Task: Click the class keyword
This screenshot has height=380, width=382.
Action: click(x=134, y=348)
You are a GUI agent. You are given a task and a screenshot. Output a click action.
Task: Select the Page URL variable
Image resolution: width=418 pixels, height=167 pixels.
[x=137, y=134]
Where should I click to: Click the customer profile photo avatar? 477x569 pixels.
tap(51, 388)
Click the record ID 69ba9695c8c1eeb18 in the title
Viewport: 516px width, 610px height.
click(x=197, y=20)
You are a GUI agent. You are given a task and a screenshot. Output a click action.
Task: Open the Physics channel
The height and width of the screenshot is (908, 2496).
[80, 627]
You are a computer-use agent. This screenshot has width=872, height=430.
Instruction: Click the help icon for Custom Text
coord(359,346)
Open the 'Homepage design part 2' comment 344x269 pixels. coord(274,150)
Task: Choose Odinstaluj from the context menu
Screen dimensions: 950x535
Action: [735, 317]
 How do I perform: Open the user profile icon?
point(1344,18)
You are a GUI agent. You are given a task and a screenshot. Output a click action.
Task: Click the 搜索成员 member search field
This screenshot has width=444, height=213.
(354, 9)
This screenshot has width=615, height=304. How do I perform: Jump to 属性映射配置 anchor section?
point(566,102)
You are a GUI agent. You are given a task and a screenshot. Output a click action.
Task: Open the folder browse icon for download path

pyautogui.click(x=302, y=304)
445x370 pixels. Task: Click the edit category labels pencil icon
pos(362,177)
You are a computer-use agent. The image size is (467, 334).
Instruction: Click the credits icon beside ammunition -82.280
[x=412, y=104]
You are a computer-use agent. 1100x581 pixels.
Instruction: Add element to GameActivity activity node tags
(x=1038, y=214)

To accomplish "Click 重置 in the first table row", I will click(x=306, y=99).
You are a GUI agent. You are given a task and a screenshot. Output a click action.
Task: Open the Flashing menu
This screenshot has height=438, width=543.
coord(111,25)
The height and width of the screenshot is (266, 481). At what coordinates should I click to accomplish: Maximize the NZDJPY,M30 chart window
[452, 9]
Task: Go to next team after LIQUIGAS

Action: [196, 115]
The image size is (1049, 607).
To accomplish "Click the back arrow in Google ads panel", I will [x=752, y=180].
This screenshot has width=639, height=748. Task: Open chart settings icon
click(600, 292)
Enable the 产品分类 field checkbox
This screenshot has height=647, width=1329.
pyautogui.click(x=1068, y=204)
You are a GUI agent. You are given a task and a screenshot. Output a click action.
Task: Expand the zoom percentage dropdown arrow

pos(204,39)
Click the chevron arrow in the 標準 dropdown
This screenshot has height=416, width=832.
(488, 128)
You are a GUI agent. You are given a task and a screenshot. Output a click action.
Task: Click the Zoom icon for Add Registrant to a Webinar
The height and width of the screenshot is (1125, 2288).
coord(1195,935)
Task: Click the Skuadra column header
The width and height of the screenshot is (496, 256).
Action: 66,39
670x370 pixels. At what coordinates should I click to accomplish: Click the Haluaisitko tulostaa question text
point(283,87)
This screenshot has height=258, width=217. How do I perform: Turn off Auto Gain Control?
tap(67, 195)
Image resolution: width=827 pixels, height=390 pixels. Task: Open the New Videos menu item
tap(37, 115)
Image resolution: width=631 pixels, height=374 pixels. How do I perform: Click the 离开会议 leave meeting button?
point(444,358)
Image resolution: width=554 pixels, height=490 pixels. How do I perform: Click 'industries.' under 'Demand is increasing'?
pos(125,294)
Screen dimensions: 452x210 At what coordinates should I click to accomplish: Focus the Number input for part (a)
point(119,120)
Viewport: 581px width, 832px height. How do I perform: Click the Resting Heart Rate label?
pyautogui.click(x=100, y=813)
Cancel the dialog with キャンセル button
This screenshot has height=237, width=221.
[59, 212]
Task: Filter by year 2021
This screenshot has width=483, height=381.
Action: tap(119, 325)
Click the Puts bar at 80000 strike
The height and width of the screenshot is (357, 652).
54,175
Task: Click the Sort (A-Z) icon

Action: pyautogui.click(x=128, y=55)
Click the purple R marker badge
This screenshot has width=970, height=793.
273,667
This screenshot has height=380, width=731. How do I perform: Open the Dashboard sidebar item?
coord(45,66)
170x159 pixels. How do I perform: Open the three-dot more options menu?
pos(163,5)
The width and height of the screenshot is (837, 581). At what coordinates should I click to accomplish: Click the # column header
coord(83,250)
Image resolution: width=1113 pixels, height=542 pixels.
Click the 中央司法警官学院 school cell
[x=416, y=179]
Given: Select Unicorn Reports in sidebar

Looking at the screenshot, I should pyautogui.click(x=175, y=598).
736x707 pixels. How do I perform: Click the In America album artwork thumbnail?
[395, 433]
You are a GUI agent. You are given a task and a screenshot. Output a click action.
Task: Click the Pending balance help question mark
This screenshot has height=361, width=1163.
━━━
» EXERCISE: Without leaving out a single line, retype the material above exactly.

» SOLUTION:
Task: Click the class keyword
This screenshot has height=380, width=382.
Action: click(x=134, y=348)
You are a GUI agent. You are given a task and a screenshot. Output a click action.
Task: Select the Page URL variable
Image resolution: width=418 pixels, height=167 pixels.
[x=137, y=134]
Where should I click to: Click the customer profile photo avatar? 477x569 pixels.
tap(51, 388)
Click the record ID 69ba9695c8c1eeb18 in the title
Viewport: 516px width, 610px height.
click(x=197, y=20)
You are a GUI agent. You are given a task and a screenshot. Output a click action.
Task: Open the Physics channel
The height and width of the screenshot is (908, 2496).
[80, 627]
You are a computer-use agent. This screenshot has width=872, height=430.
Instruction: Click the help icon for Custom Text
coord(359,346)
Open the 'Homepage design part 2' comment 344x269 pixels. coord(274,150)
Task: Choose Odinstaluj from the context menu
Screen dimensions: 950x535
Action: [735, 317]
 How do I perform: Open the user profile icon?
point(1344,18)
You are a GUI agent. You are given a task and a screenshot. Output a click action.
Task: Click the 搜索成员 member search field
This screenshot has width=444, height=213.
(354, 9)
This screenshot has width=615, height=304. How do I perform: Jump to 属性映射配置 anchor section?
point(566,102)
You are a GUI agent. You are given a task and a screenshot. Output a click action.
Task: Open the folder browse icon for download path

pyautogui.click(x=302, y=304)
445x370 pixels. Task: Click the edit category labels pencil icon
pos(362,177)
You are a computer-use agent. The image size is (467, 334).
Instruction: Click the credits icon beside ammunition -82.280
[x=412, y=104]
You are a computer-use agent. 1100x581 pixels.
Instruction: Add element to GameActivity activity node tags
(x=1038, y=214)

To accomplish "Click 重置 in the first table row", I will click(x=306, y=99).
You are a GUI agent. You are given a task and a screenshot. Output a click action.
Task: Open the Flashing menu
This screenshot has height=438, width=543.
coord(111,25)
The height and width of the screenshot is (266, 481). At what coordinates should I click to accomplish: Maximize the NZDJPY,M30 chart window
[452, 9]
Task: Go to next team after LIQUIGAS

Action: [196, 115]
The image size is (1049, 607).
To accomplish "Click the back arrow in Google ads panel", I will [x=752, y=180].
This screenshot has width=639, height=748. Task: Open chart settings icon
click(600, 292)
Enable the 产品分类 field checkbox
This screenshot has height=647, width=1329.
pyautogui.click(x=1068, y=204)
You are a GUI agent. You are given a task and a screenshot. Output a click action.
Task: Expand the zoom percentage dropdown arrow

pos(204,39)
Click the chevron arrow in the 標準 dropdown
This screenshot has height=416, width=832.
(488, 128)
You are a GUI agent. You are given a task and a screenshot. Output a click action.
Task: Click the Zoom icon for Add Registrant to a Webinar
The height and width of the screenshot is (1125, 2288).
coord(1195,935)
Task: Click the Skuadra column header
The width and height of the screenshot is (496, 256).
Action: 66,39
670x370 pixels. At what coordinates should I click to accomplish: Click the Haluaisitko tulostaa question text
point(283,87)
This screenshot has height=258, width=217. How do I perform: Turn off Auto Gain Control?
tap(67, 195)
Image resolution: width=827 pixels, height=390 pixels. Task: Open the New Videos menu item
tap(37, 115)
Image resolution: width=631 pixels, height=374 pixels. How do I perform: Click the 离开会议 leave meeting button?
point(444,358)
Image resolution: width=554 pixels, height=490 pixels. How do I perform: Click 'industries.' under 'Demand is increasing'?
pos(125,294)
Screen dimensions: 452x210 At what coordinates should I click to accomplish: Focus the Number input for part (a)
point(119,120)
Viewport: 581px width, 832px height. How do I perform: Click the Resting Heart Rate label?
pyautogui.click(x=100, y=813)
Cancel the dialog with キャンセル button
This screenshot has height=237, width=221.
[59, 212]
Task: Filter by year 2021
This screenshot has width=483, height=381.
Action: tap(119, 325)
Click the Puts bar at 80000 strike
The height and width of the screenshot is (357, 652).
54,175
Task: Click the Sort (A-Z) icon

Action: pyautogui.click(x=128, y=55)
Click the purple R marker badge
This screenshot has width=970, height=793.
273,667
This screenshot has height=380, width=731. How do I perform: Open the Dashboard sidebar item?
coord(45,66)
170x159 pixels. How do I perform: Open the three-dot more options menu?
pos(163,5)
The width and height of the screenshot is (837, 581). At what coordinates should I click to accomplish: Click the # column header
coord(83,250)
Image resolution: width=1113 pixels, height=542 pixels.
Click the 中央司法警官学院 school cell
[x=416, y=179]
Given: Select Unicorn Reports in sidebar

Looking at the screenshot, I should pyautogui.click(x=175, y=598).
736x707 pixels. How do I perform: Click the In America album artwork thumbnail?
[395, 433]
You are a GUI agent. You are given a task and a screenshot. Output a click action.
Task: Click the Pending balance help question mark
This screenshot has height=361, width=1163.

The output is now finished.